» Problem: Set the listing down exactly; no pictures.
*** Exercise material
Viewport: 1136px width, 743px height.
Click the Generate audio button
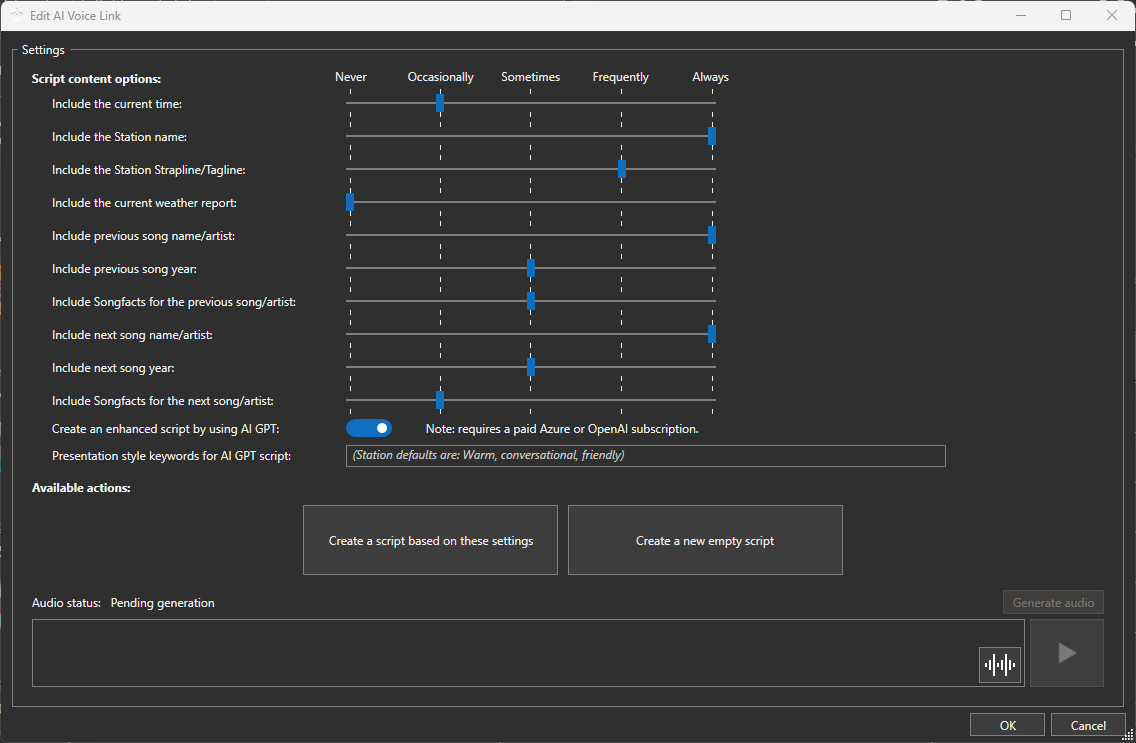click(1053, 602)
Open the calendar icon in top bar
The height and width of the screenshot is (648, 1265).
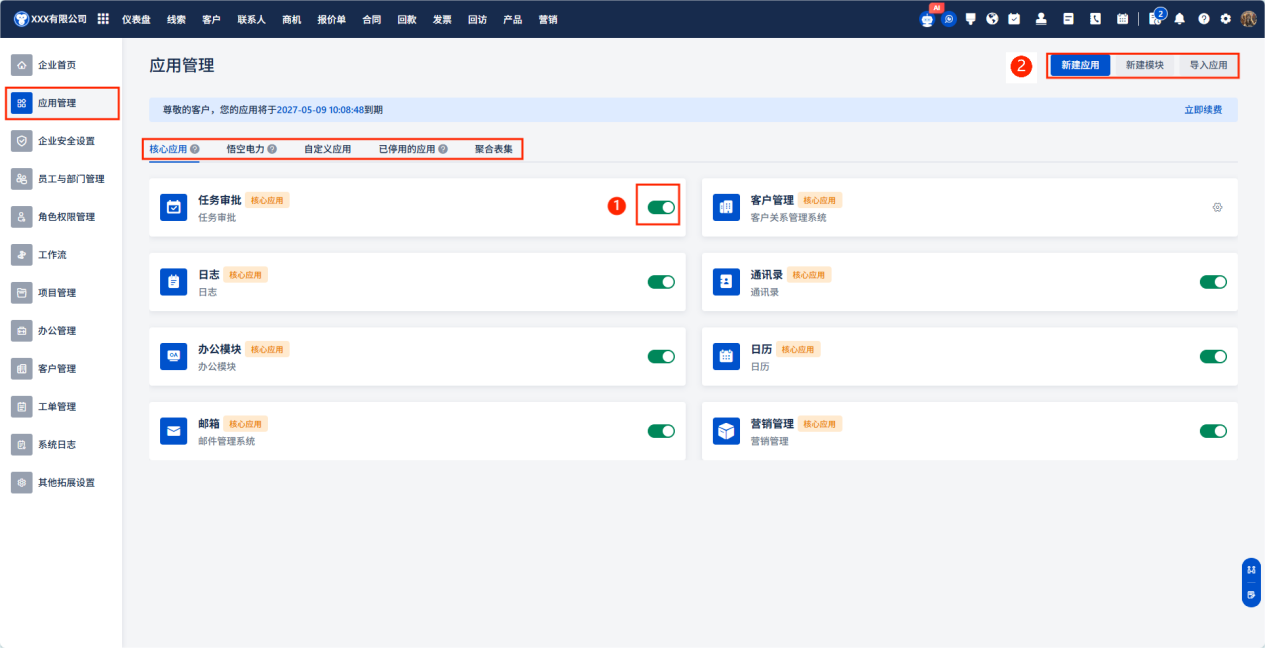coord(1122,19)
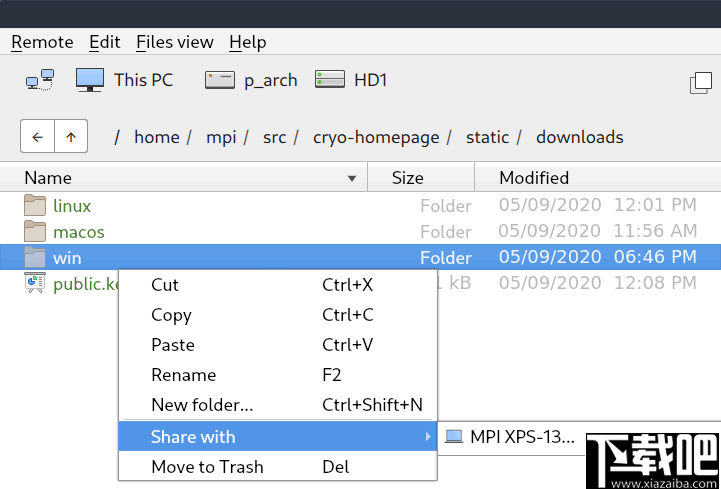
Task: Click the multi-window icon at top right
Action: click(700, 83)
******
» Solution to this problem:
Viewport: 1136px width, 743px height.
Click the Generate audio button
click(1053, 602)
Open the calendar icon in top bar
The height and width of the screenshot is (648, 1265).
coord(1122,19)
Task: Click the multi-window icon at top right
Action: click(700, 83)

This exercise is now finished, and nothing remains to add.